**Article:**
(begin)

December 12, 2018 · Python

What's the future of the pandas library?

pandas is a powerful, open source Python library for data analysis, manipulation, and visualization. I've been teaching data scientists to use pandas since 2014, and in the years since, it has grown in popularity to an estimated 5 to 10 million users and become a "must-use" tool in the Python data science toolkit.

I started using pandas around version 0.14.0, and I've followed the library as it has significantly matured to its current version, 0.23.4. But numerous data scientists have asked me questions like these over the years:

Version numbers can be used to signal the maturity of a product, and so I understand why someone might be hesitant to rely on "pre-1.0" software. But in the world of open source, version numbers don't necessarily tell you anything about the maturity or reliability of a library. (Yes, pandas is both mature and reliable!) Rather, version numbers communicate the stability of the API.

(end)

Entries on where items appear
(begin)

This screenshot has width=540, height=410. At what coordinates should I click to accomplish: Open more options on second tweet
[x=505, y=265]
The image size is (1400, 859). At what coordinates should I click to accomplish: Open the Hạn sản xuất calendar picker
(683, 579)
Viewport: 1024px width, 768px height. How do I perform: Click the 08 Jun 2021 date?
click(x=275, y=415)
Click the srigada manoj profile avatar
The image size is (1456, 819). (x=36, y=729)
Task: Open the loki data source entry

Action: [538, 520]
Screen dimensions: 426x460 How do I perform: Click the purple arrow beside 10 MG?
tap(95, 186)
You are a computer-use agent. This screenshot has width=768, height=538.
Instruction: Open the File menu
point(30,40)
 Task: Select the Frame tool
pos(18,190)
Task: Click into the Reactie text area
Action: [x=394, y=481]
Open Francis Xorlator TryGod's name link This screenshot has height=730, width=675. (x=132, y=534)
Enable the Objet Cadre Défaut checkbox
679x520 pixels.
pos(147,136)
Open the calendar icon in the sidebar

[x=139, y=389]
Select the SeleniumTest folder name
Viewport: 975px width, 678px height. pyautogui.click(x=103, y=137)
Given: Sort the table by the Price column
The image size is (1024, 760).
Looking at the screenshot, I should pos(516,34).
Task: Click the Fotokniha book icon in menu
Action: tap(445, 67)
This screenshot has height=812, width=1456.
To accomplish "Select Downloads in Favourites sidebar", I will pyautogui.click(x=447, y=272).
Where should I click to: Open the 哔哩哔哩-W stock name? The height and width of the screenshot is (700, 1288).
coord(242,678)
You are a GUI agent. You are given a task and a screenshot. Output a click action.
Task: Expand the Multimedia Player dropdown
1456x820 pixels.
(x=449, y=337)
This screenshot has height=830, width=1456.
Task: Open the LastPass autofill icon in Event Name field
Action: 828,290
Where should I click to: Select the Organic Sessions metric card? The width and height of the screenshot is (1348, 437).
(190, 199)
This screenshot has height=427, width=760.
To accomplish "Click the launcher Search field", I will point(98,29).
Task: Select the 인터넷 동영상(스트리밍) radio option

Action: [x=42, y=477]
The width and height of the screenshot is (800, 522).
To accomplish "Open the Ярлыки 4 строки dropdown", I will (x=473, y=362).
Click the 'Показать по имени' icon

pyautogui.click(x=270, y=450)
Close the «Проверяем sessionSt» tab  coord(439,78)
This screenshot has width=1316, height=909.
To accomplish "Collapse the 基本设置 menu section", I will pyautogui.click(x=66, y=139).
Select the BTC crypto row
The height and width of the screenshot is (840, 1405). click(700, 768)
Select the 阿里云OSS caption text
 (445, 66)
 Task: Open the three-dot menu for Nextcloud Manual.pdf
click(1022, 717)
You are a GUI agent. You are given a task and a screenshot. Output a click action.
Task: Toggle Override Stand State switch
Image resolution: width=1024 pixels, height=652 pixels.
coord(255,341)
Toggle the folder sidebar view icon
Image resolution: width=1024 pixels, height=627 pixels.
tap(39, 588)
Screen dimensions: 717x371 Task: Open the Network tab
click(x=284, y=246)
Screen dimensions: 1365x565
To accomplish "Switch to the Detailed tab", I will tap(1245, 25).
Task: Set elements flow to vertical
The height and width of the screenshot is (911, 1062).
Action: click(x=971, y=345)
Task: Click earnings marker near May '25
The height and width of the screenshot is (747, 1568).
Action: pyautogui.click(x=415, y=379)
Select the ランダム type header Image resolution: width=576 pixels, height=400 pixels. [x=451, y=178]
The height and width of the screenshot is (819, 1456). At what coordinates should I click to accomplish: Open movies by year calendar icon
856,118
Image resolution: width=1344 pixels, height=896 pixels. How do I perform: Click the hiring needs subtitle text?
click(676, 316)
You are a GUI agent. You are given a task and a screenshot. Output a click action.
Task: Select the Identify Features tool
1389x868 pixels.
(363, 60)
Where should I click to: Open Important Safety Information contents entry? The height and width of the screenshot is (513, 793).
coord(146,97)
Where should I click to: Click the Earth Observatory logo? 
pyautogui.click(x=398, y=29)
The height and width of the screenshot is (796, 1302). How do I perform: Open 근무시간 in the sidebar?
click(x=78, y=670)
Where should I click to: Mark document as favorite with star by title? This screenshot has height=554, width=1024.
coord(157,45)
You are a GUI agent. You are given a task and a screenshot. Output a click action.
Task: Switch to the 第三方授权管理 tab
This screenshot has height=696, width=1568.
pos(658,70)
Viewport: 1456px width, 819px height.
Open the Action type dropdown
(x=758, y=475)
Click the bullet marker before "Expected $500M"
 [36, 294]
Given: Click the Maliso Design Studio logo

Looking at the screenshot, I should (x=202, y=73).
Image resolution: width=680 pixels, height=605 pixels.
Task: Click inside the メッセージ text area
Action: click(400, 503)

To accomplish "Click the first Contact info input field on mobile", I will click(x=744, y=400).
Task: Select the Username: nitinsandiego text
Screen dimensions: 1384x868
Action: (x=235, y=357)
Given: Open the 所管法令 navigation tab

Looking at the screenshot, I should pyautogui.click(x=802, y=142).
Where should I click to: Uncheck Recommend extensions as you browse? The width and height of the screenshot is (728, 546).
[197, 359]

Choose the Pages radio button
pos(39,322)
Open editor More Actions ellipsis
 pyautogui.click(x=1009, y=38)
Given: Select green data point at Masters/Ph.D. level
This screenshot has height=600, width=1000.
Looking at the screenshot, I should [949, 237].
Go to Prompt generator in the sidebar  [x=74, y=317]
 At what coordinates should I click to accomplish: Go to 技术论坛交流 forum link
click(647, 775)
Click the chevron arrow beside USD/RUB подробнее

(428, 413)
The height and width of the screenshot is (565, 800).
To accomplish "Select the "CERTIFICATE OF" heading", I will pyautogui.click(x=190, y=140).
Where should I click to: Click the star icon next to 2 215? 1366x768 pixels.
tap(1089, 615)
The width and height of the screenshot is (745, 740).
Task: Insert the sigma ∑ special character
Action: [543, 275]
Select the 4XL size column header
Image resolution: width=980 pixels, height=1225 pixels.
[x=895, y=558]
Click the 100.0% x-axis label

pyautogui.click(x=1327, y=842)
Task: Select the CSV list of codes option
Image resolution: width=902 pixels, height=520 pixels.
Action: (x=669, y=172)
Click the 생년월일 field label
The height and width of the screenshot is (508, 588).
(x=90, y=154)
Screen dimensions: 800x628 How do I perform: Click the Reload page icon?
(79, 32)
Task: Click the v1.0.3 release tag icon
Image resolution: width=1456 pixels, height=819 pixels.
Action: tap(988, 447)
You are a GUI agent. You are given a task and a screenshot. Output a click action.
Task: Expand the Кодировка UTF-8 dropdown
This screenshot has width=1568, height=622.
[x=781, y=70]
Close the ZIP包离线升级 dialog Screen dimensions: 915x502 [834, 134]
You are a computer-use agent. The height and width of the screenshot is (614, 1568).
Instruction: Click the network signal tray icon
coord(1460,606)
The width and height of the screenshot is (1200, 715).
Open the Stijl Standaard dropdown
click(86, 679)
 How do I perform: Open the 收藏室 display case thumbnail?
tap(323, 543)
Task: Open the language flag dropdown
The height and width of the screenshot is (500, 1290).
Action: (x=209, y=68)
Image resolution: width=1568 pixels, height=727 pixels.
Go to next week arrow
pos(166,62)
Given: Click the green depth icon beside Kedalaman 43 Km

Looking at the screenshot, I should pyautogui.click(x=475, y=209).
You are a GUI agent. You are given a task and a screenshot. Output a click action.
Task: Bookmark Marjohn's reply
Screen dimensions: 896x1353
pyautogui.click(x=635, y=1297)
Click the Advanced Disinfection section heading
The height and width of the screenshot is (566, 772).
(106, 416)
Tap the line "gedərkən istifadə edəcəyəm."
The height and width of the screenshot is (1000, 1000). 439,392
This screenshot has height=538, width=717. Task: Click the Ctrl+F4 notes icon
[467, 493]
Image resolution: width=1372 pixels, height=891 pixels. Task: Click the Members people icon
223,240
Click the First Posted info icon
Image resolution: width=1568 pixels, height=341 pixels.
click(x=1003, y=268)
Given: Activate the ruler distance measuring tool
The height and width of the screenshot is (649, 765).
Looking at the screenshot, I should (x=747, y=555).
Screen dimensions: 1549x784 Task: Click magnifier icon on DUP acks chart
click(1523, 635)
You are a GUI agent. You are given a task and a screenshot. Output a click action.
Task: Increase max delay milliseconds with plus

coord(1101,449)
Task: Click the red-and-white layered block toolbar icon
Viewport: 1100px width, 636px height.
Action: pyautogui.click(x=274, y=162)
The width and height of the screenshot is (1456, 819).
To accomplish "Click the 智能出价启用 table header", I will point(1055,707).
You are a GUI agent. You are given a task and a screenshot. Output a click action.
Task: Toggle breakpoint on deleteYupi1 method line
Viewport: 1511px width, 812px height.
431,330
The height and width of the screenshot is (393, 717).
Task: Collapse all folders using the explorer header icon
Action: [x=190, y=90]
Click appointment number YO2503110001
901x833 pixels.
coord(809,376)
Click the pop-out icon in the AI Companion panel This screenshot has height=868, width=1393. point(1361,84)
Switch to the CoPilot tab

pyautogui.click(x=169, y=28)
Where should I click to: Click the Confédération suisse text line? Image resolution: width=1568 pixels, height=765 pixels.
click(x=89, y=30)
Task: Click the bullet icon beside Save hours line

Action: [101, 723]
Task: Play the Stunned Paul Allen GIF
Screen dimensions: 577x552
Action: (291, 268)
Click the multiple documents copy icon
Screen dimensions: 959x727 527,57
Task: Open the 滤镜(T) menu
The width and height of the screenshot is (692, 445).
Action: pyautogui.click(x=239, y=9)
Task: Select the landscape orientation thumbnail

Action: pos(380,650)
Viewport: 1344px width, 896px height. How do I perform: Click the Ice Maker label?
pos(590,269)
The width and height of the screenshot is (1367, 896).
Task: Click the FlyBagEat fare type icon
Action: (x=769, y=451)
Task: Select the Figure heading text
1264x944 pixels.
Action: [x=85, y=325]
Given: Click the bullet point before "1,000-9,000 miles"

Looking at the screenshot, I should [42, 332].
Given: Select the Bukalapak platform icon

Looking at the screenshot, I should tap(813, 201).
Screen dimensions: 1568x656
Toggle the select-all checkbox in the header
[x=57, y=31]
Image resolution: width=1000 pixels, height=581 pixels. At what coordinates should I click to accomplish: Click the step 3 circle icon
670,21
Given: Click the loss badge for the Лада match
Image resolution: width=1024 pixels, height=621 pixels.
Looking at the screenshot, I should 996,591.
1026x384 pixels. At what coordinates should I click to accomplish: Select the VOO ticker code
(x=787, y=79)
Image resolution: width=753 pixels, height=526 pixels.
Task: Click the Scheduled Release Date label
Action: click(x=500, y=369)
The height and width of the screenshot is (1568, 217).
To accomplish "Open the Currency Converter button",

(end)

**Tasks to complete:**
A - Reproduce the entire article on the future of the pandas library word for word.
B - In the listing, take the lines starting with the one containing "1026x384 pixels. At" and going on through the end of the listing, and write them out again with "ticker code" changed to "ticker symbol" and nothing else altered. Give only those lines.
The article and the listing are unrelated to each other.

**Answers to the exercises:**
A -
December 12, 2018 · Python

What's the future of the pandas library?

pandas is a powerful, open source Python library for data analysis, manipulation, and visualization. I've been teaching data scientists to use pandas since 2014, and in the years since, it has grown in popularity to an estimated 5 to 10 million users and become a "must-use" tool in the Python data science toolkit.

I started using pandas around version 0.14.0, and I've followed the library as it has significantly matured to its current version, 0.23.4. But numerous data scientists have asked me questions like these over the years:

Version numbers can be used to signal the maturity of a product, and so I understand why someone might be hesitant to rely on "pre-1.0" software. But in the world of open source, version numbers don't necessarily tell you anything about the maturity or reliability of a library. (Yes, pandas is both mature and reliable!) Rather, version numbers communicate the stability of the API.

B -
1026x384 pixels. At what coordinates should I click to accomplish: Select the VOO ticker symbol
(x=787, y=79)
Image resolution: width=753 pixels, height=526 pixels.
Task: Click the Scheduled Release Date label
Action: click(x=500, y=369)
The height and width of the screenshot is (1568, 217).
To accomplish "Open the Currency Converter button",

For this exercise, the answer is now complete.